Princípios do Reiki

12-04-2010 21:13
 
São 5 as regras Reiki do comportamento. Foram definidas por Mikao Usui com inspiração nos pensamentos do imperador japonês Mutsuhito, e também nas próprias vivências de Usui nos muitos anos de trabalho com mendigos em Quioto. Ao trabalhar com estes marginais, curando muitos deles e devolvendo-lhes a integridade necessária para poderem trabalhar e cuidar das próprias famílias, o Dr.Mikao Usui apercebeu-se de que muitos, contudo, preferiam voltar às ruas e continuar a pedir esmola, embora estivessem bem e gozassem de boa saúde. Ao serem questionados das suas razões, respondiam que embora estivessem bem, era muito duro e desagradável ter que trabalhar para ganhar a vida, e portanto preferiam mendigar, não ter responsabilidades e viver da riqueza alheia. Estas respostas fizeram o Dr. Usui perceber que não basta curar o corpo, havia que cuidar também do espírito. E levaram-no a definir relações entre doenças e processos de aprendizagem, a definir o significado de saúde física, bem como do livre assumir da responsabilidade, da gratidão e das leis das trocas energéticas.
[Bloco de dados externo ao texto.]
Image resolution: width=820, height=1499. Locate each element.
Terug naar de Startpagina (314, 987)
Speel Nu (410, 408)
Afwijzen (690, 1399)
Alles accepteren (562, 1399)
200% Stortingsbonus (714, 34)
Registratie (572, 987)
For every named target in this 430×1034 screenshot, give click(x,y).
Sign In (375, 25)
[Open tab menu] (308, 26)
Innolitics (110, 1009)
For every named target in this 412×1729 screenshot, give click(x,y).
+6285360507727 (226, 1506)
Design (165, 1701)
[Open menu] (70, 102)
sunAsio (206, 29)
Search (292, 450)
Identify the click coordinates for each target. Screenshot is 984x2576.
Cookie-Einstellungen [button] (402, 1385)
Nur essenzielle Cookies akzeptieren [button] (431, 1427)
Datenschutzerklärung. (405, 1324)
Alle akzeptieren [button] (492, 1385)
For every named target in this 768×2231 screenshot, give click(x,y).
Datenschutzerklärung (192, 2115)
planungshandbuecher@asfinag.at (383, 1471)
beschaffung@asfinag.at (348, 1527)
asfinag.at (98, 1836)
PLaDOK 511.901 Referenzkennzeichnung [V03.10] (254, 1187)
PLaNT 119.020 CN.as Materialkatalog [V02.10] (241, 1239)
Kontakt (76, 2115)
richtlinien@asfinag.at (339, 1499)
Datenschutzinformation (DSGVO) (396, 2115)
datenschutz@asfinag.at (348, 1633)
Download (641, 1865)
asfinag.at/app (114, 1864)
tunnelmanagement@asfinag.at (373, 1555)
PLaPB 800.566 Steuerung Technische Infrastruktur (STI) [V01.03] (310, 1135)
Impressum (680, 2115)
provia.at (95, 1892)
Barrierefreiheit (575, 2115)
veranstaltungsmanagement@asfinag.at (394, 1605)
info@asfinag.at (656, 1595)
Hoje, definimos do seguinte modo os resultados das suas reflexões, chamando-lhes princípios do Reiki:
1) Precisamente hoje não se irrite
2) Precisamente hoje não se preocupe
3) Precisamente hoje trabalhe com honra
4) Precisamente hoje tente ser amável com todos aqueles que o rodeiam
5) Precisamente hoje agradeça as dádivas
Podemos sintetizar estas 5 regras numa só expressão que podemos eventualmente usar como mantra, tendo em conta a importância das afirmações positivas sobre o modo como nos sentimos: só por hoje sou tolerante, confiante, grato, trabalhador e bondoso para todos os seres.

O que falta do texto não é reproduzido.